Throughput per cycle (for the entire GPU) = (50,048
1000 additions)/( 114*941 cycles) = 466 additions per cycle
Throughput per cycle for each SMX = 466 / 4 = 117 additions per cycle for each SMX

So I am achieving a throughput of only 117 additions per SMX instead of 160 additions as specified in CUDA programming guide, even with 100% occupancy.

What should be done in order to achieve a throughput of 160? Any help will be greatly appreciated. Thanks.

I am attaching the PTX file, CPP file and Makefile for your reference.

To build and run the experiment in your set up, copy these files in CUDA sample code path: NVIDIA_CUDA-5.5_Samples\0_Simple\vectorAddDrv folder in your CUDA installation, and build using the Makefile copied
.
Sample_code.zip (8.23 KB)

Hi, I tried measuring throughput for 64 bit addition and caught with a similar issue. Hope some nvidia guys can sort this out.

After a quick look through the code, it is not clear to me how you are performing the time measurement itself. Are you recording the runtime of the entire executable, using OS-provided time functions inside the program, using CUDA Events, or calling the clock() function on the device?

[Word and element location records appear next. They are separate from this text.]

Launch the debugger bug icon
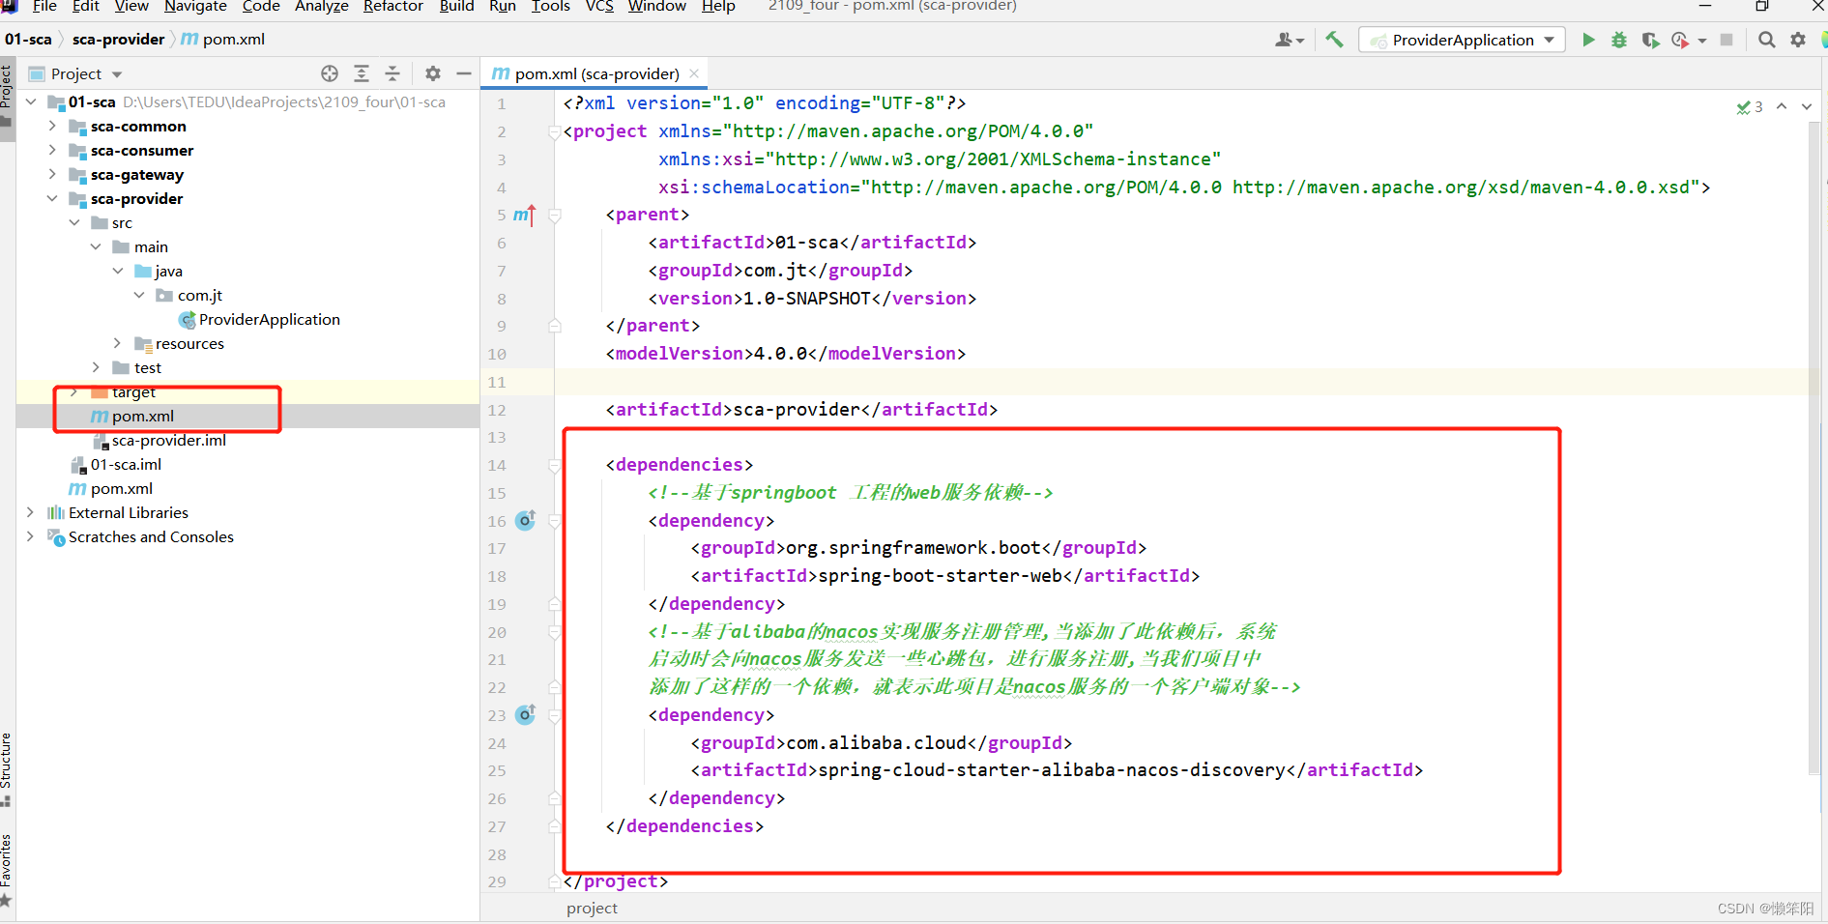 click(1619, 40)
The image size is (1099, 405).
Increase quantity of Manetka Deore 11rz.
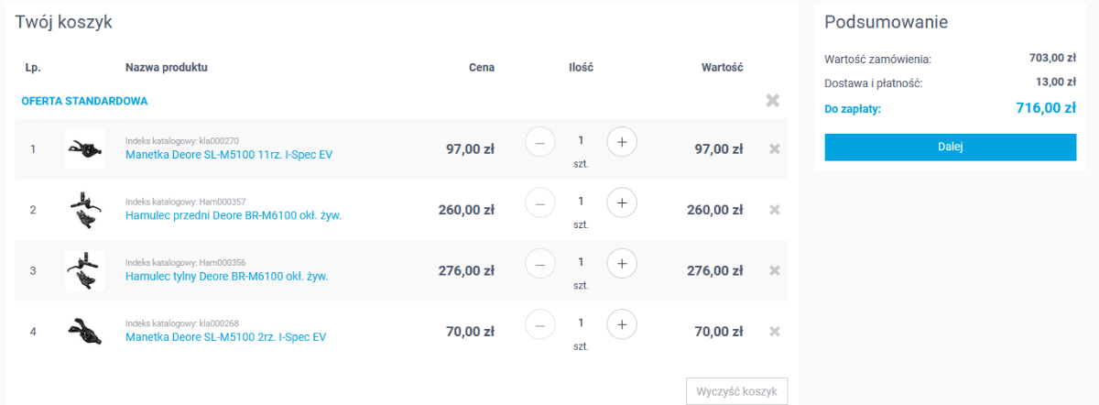(622, 142)
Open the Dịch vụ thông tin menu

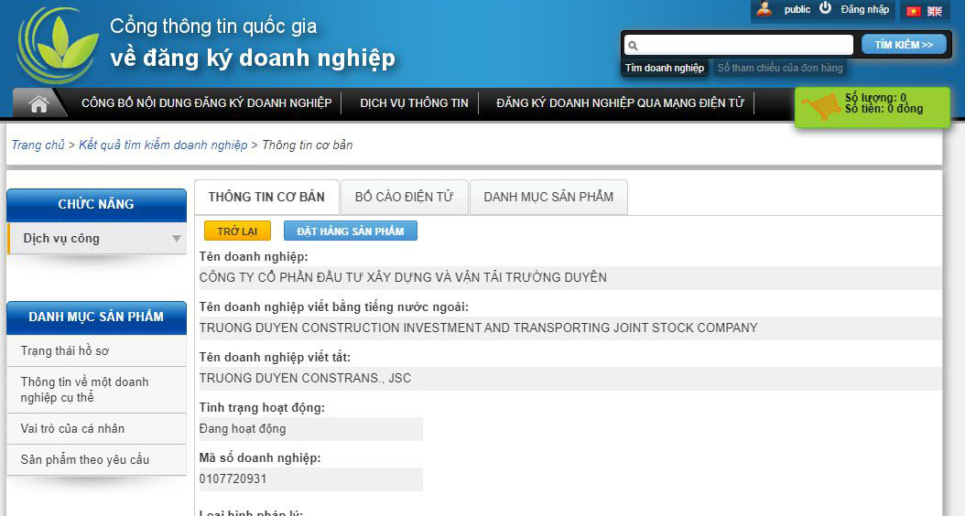pyautogui.click(x=414, y=103)
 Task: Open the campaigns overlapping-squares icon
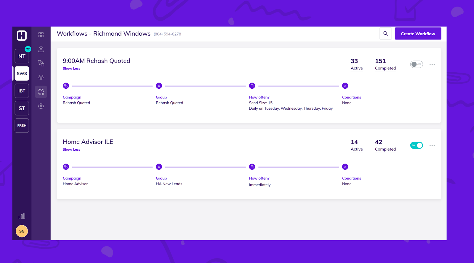click(41, 63)
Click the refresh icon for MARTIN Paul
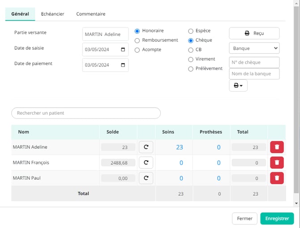Screen dimensions: 300x228 (146, 178)
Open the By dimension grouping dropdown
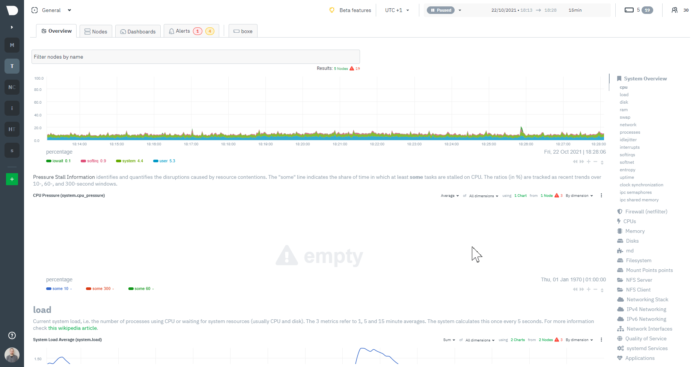Image resolution: width=696 pixels, height=367 pixels. [579, 195]
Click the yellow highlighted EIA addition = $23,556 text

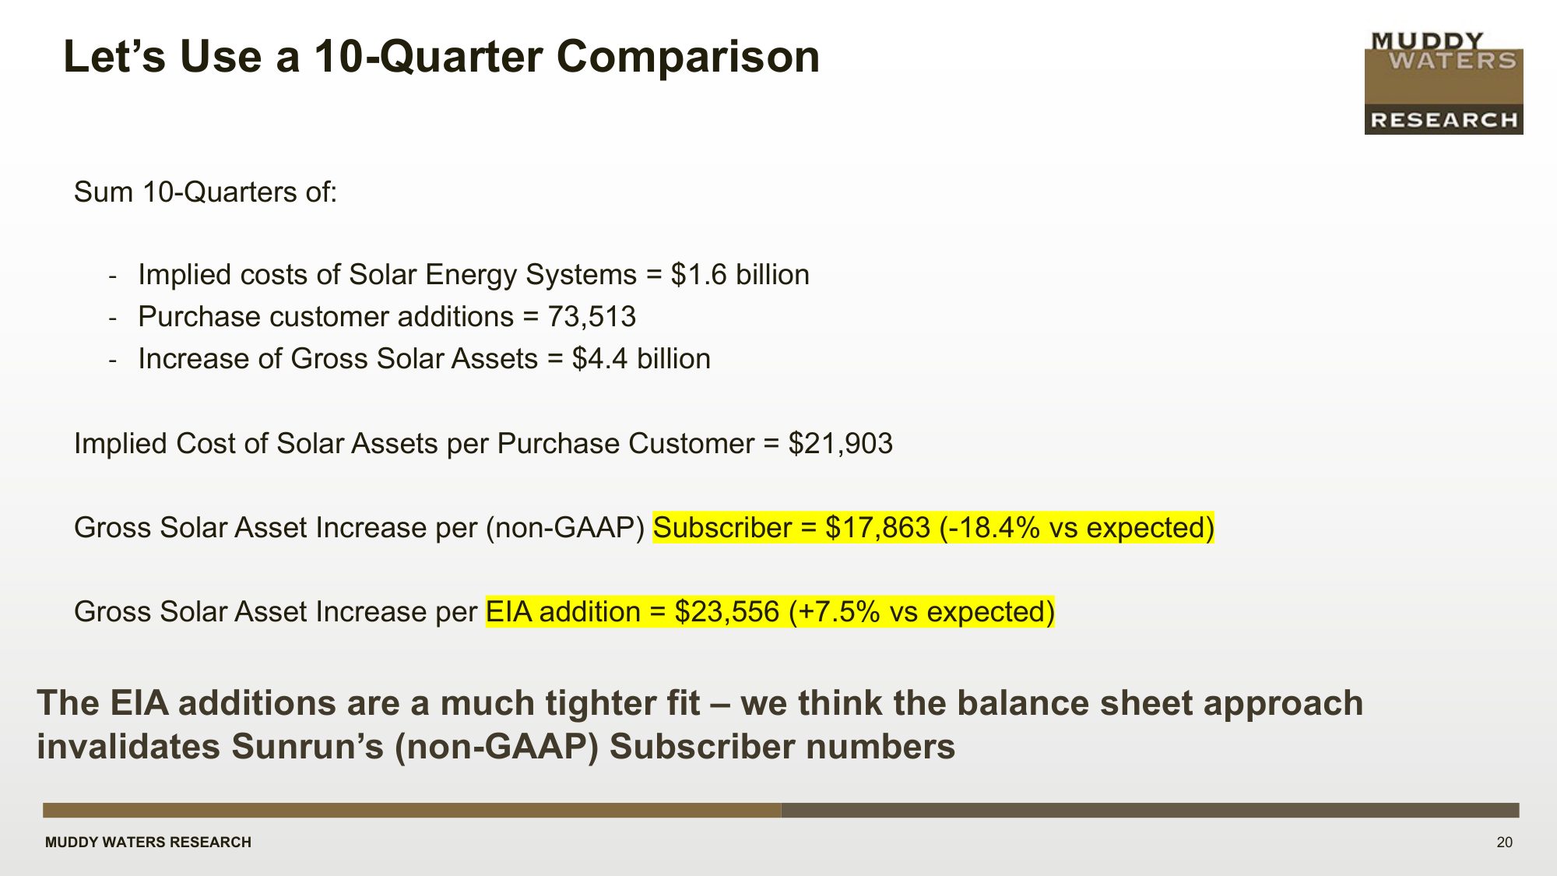pyautogui.click(x=769, y=612)
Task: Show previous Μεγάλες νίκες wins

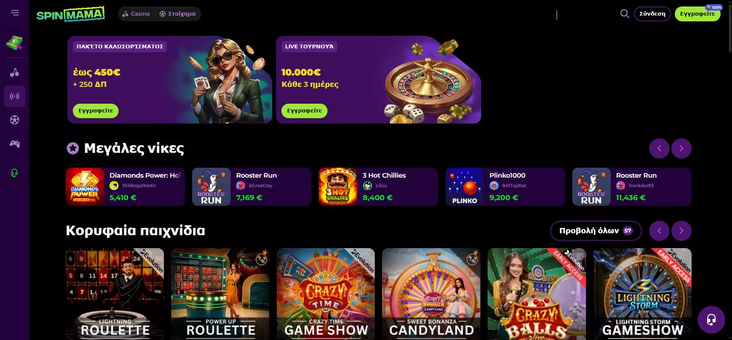Action: pyautogui.click(x=659, y=148)
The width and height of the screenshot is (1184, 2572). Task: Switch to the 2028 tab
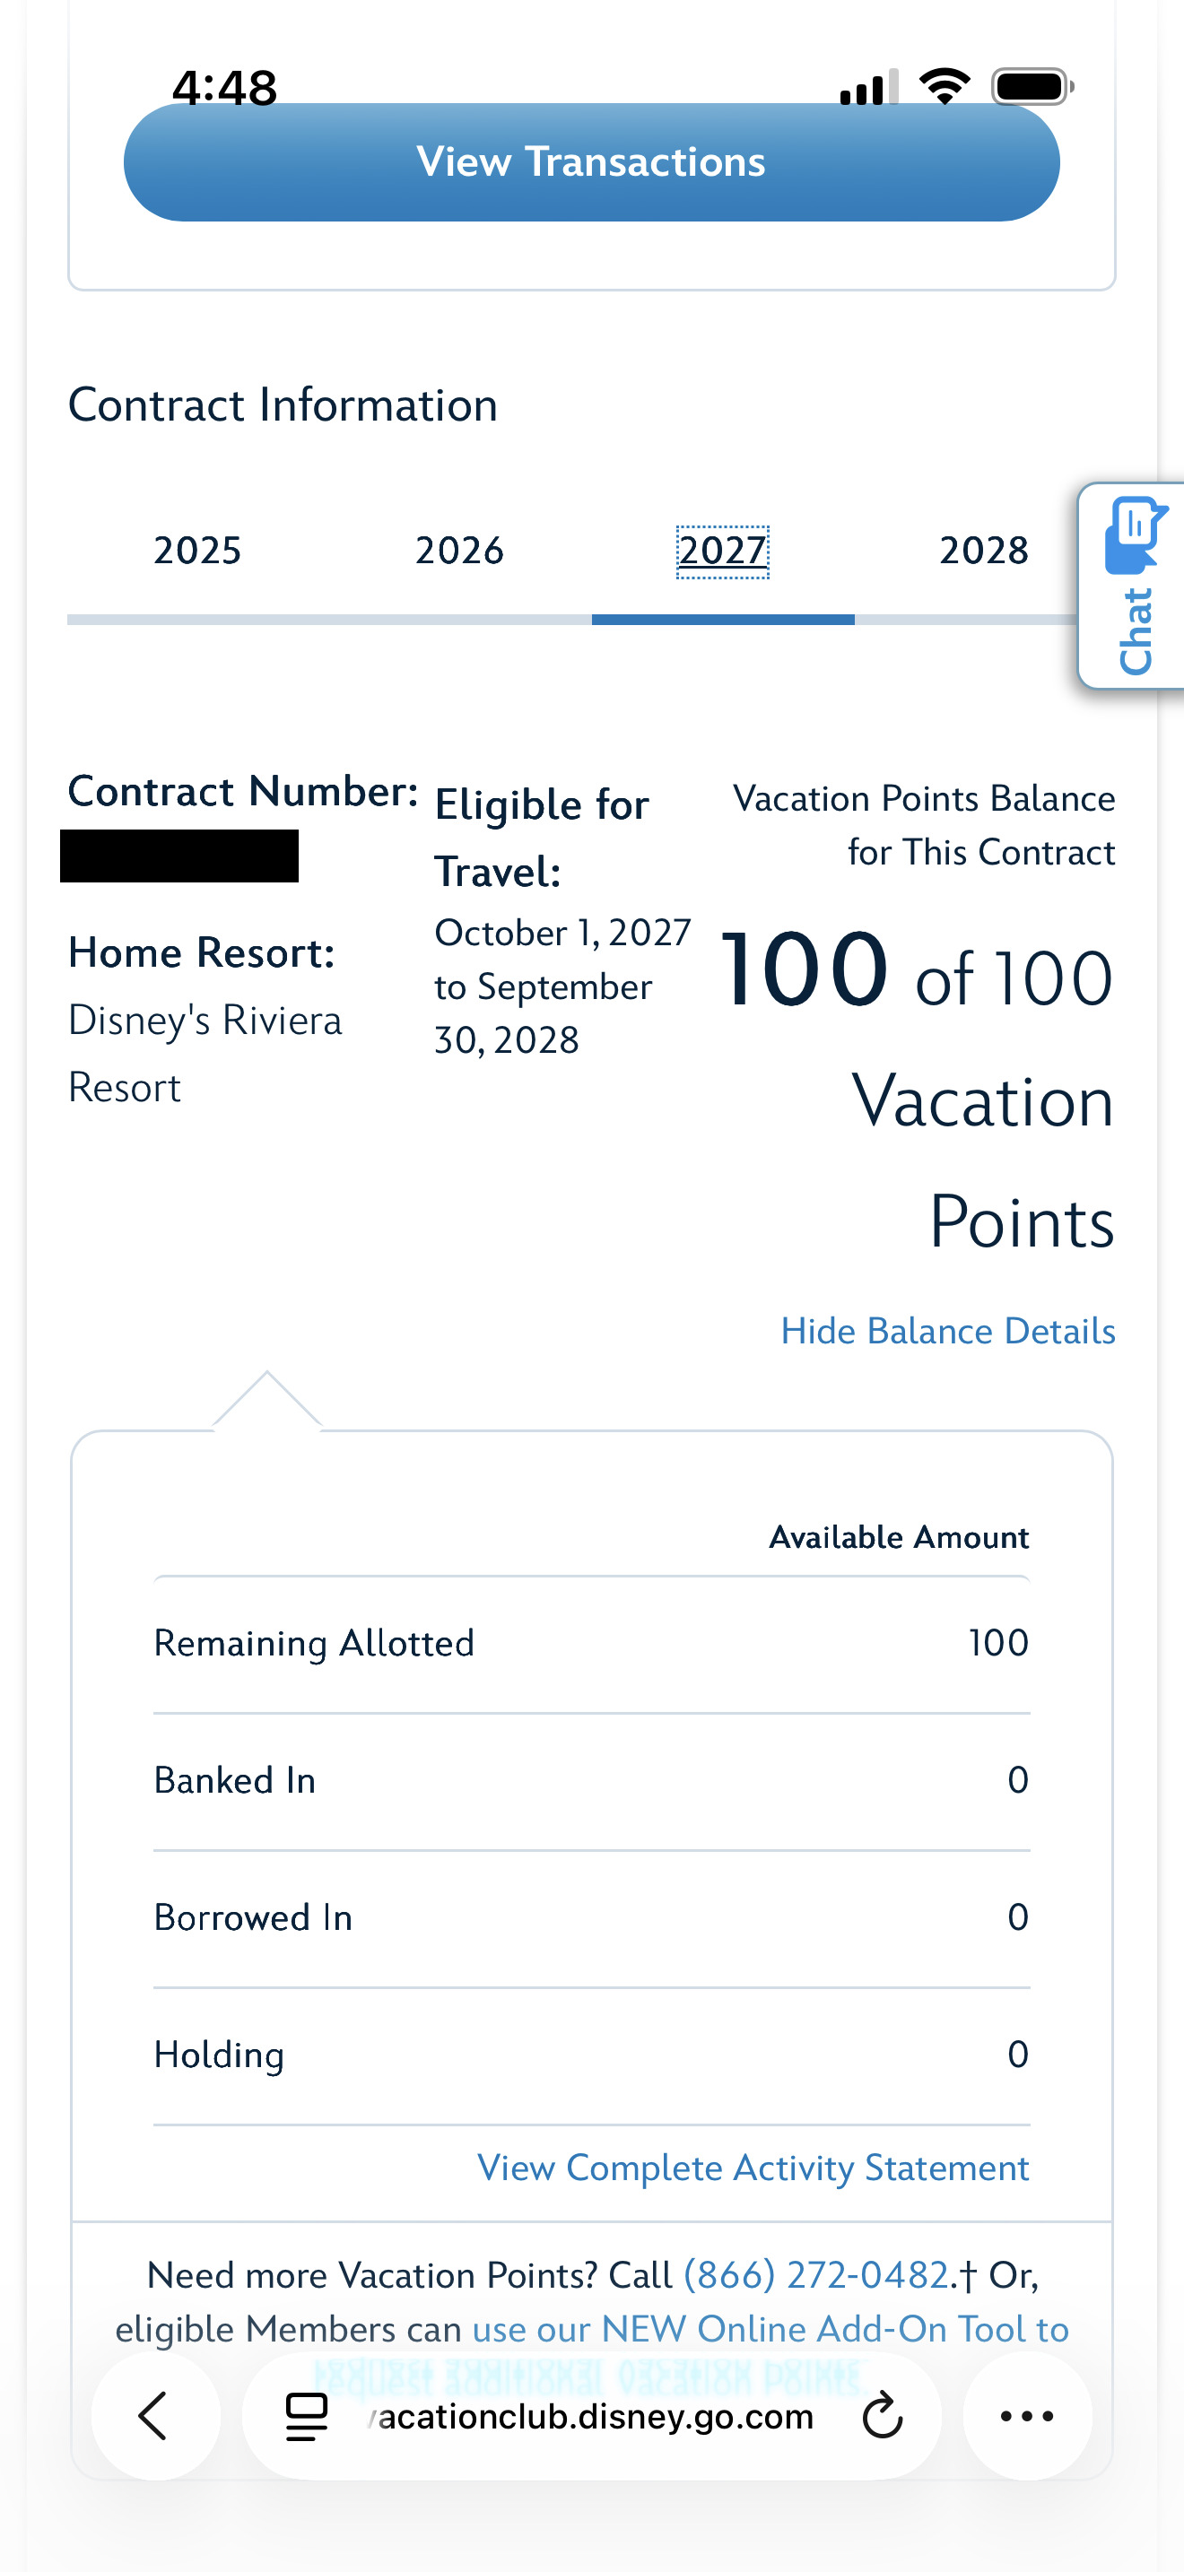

@seibert , I am measuring the time using Nvprof. In particular I take the time taken only by the vecAdd_kernel function.

Try to do the timing with CUDA events.
I found nvprof slow down a bit the controlled kernel…

You may want to put a long, fixed iteration, loop into the kernel to substantially increase the kernel runtime e.g. to seconds. This ensures that the runtime spent outside the kernel (launch overhead, timing overhead, etc.) is negligible. With these changes in place you use the usual CPU-side timing or use CUDA events, but you could even consider using clock() within the kernel.